An explosion in the number of high-rise apartments across our capital cities is dramatically driving up student enrolments, resulting in “jam-packed” public schools.
The overcrowding is due to the growing number of families with school-aged children choosing to live in smaller dwellings close to the CBD, rather than houses in the suburbs.
State governments did not anticipate the trend and are now playing catch-up by installing demountable classrooms on school ovals and quadrangles to accommodate the extra students until new permanent facilities are built.
Brisbane State High School — already the largest public high school in the country — is under enormous pressure, as thousands of apartments spring up in suburbs within its inner city catchment.
In just four years, the number of students there has jumped from 2,269 to 3,145, meaning the school is now well over capacity, despite the recent addition of 40 extra classrooms.
A draft report on enrolment pressures at the school shows the problem is only going to get worse.
The report, which was produced by the consultancy firm KPMG and has not been made public, said the school will have to accommodate another 1,000 students in the next decade.

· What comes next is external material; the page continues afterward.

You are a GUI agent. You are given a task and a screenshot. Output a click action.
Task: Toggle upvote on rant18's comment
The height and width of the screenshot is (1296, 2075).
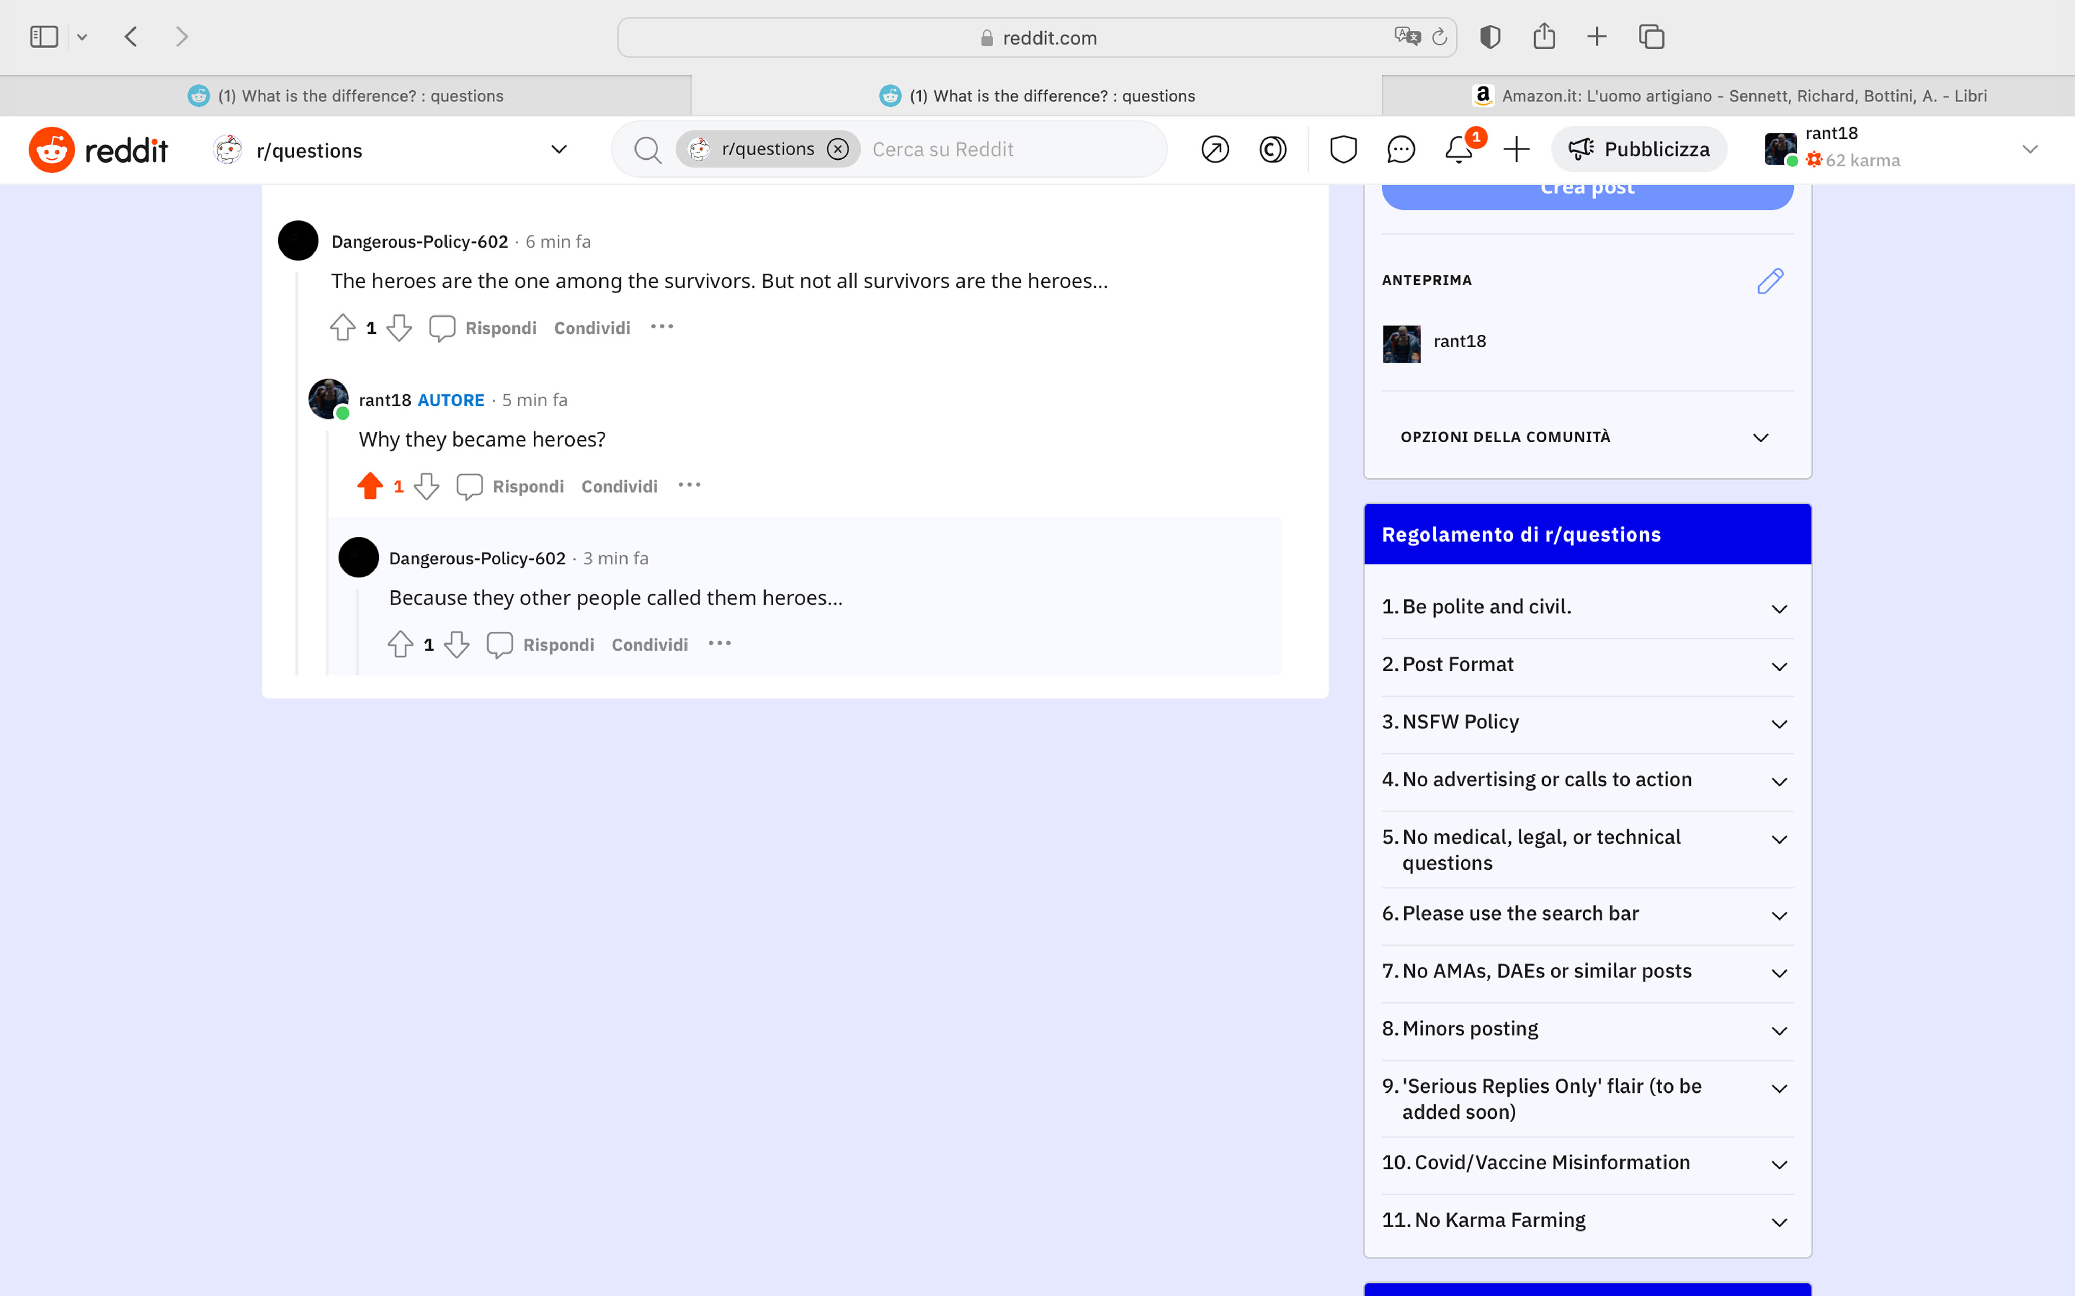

Students who spoke to ABC RN’s Background Briefing program did not believe the school could cope with such an increase, arguing the environment there already resembles morning peak hour.
“I thought traffic was only for cars until I came to this school,” one student said.

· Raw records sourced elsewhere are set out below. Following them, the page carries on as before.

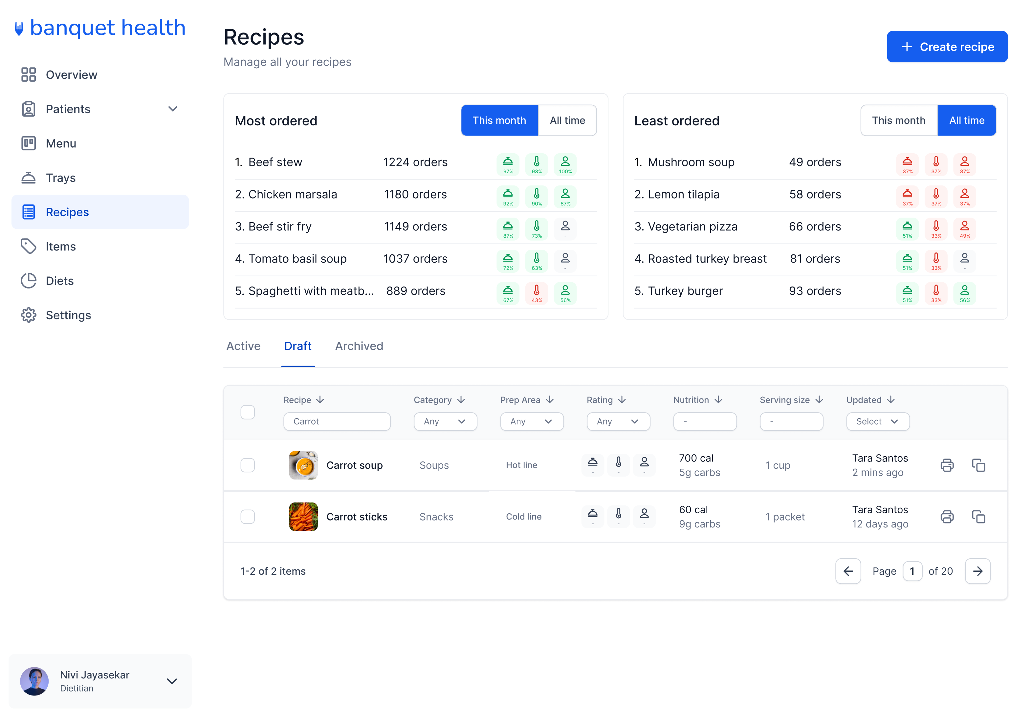Open the Active recipes tab

(243, 346)
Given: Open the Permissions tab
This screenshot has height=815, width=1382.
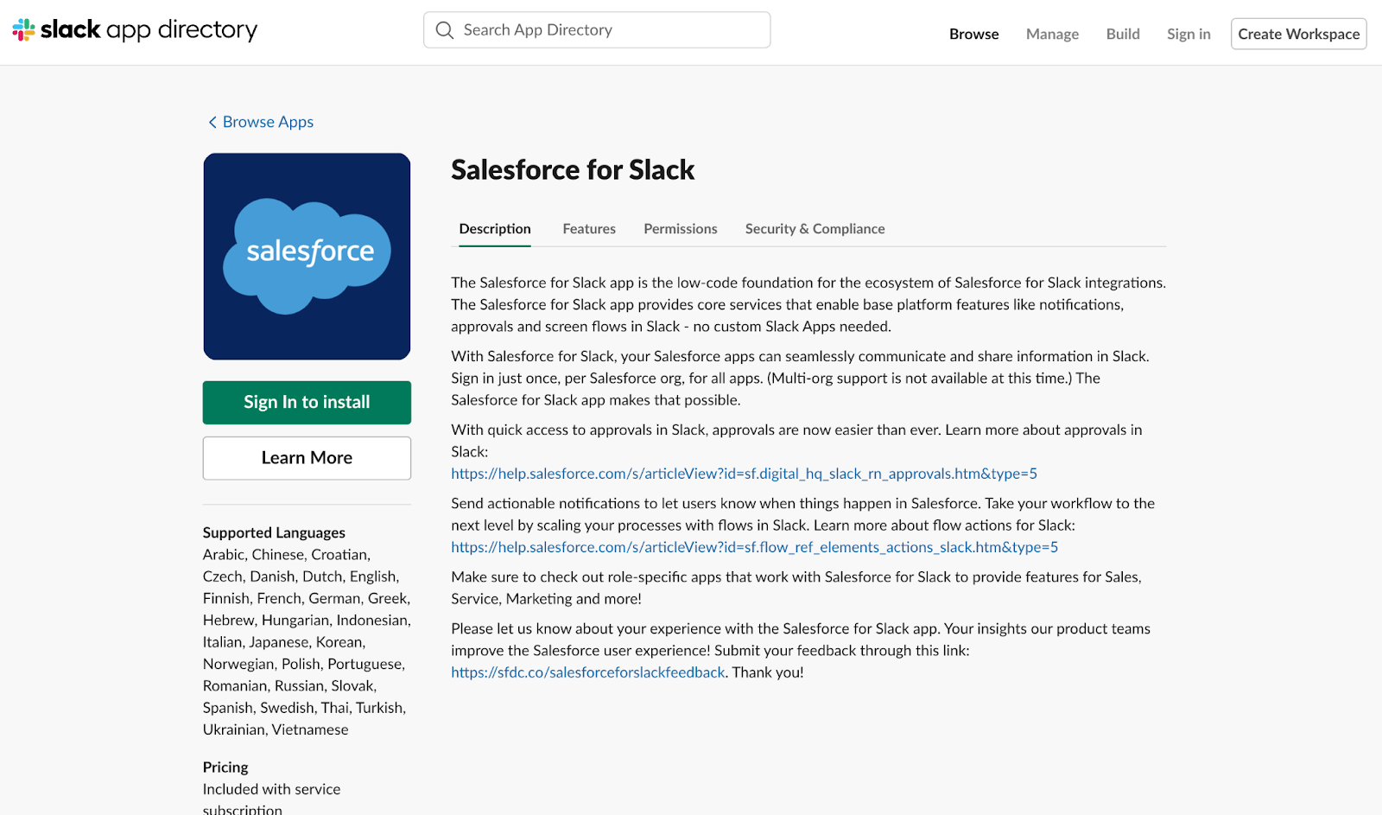Looking at the screenshot, I should coord(680,228).
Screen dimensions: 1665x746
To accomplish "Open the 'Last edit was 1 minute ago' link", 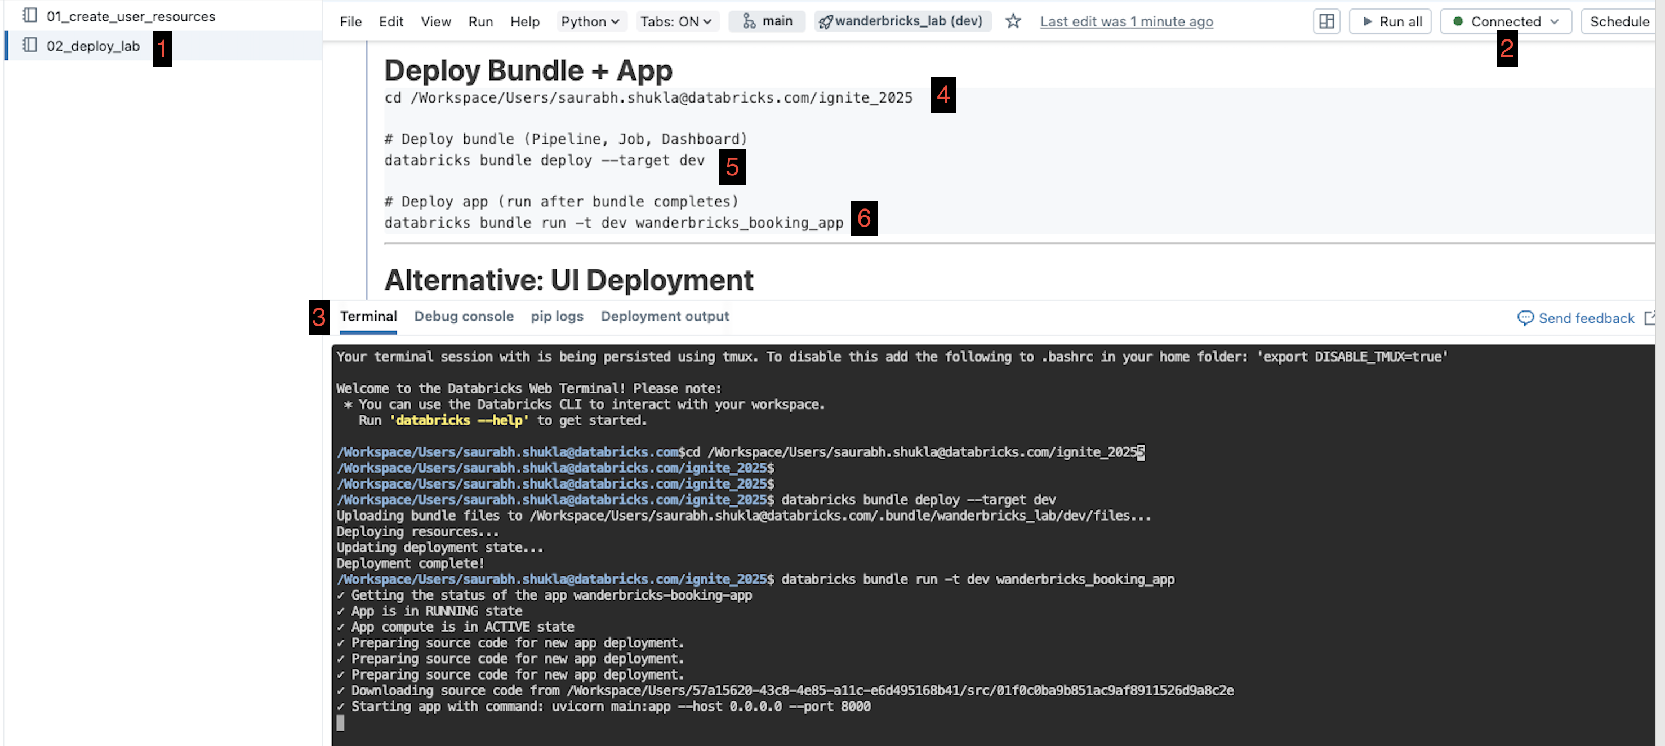I will coord(1126,21).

“It’s sort of like rush-hour time. It’s really jam-packed, people shoving and pushing,” said another.
Families trading space for convenience
The rapid growth in enrolments at the school is also driven by its strong academic record, which attracts more families into the suburbs of South Brisbane and West End, increasing demand for apartments and exacerbating the overcrowding.

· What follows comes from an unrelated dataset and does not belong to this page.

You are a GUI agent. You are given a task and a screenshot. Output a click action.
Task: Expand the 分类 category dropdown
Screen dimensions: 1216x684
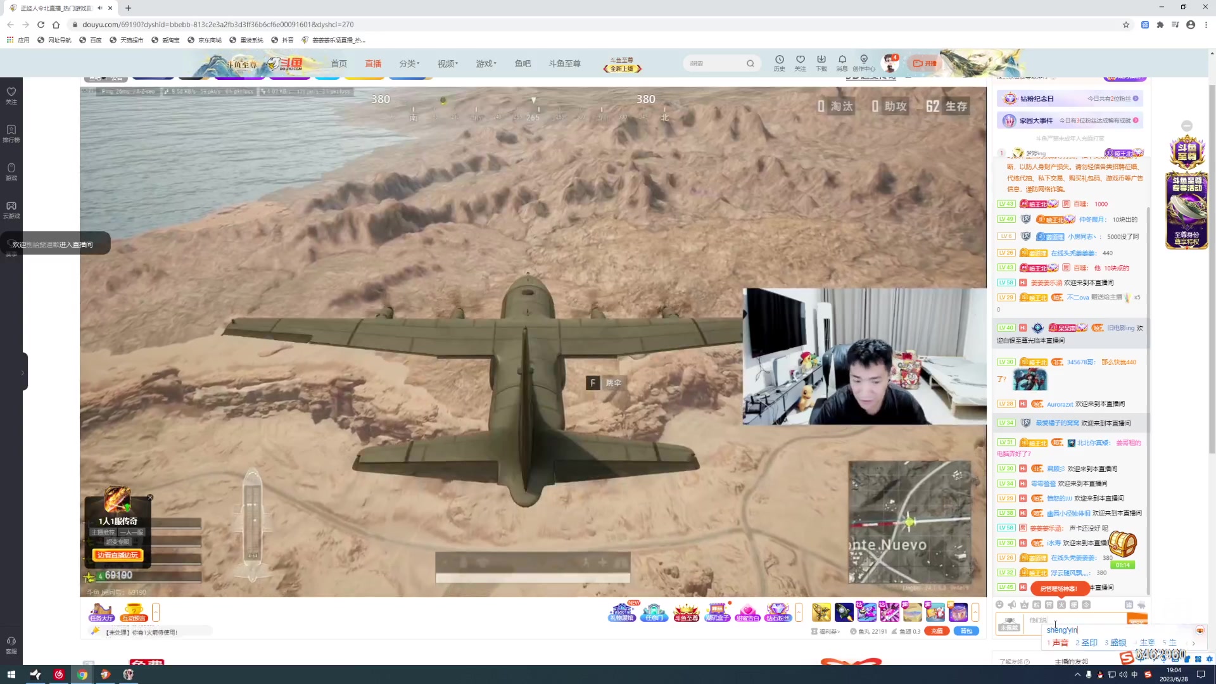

So far the trend is most obvious in the junior years, with KPMG’s draft report stating that 40 per cent of classrooms through grades 7 to 10 exceed size targets.
“My Year 8 class for humanities was 35 people,” another student told Background Briefing.
“I guess a class of 35 would be really difficult on the teacher, not just the students.”
Since the 2011 census, the number of children aged 15 and under living in Brisbane’s inner city has risen by 40 per cent, suggesting a growing number of families are trading space for convenience.
This shift is even more pronounced at the local primary school in West End, where a staggering 70 per cent of students live in apartments.
Sara Vogelsberger and her husband, Zac, have been raising their family in a small flat a short walk up the road from the school.
Although they can afford to buy a house in a more spacious suburb further south, they instead decided to convert a laundry into a third bedroom so they could remain closer to the action.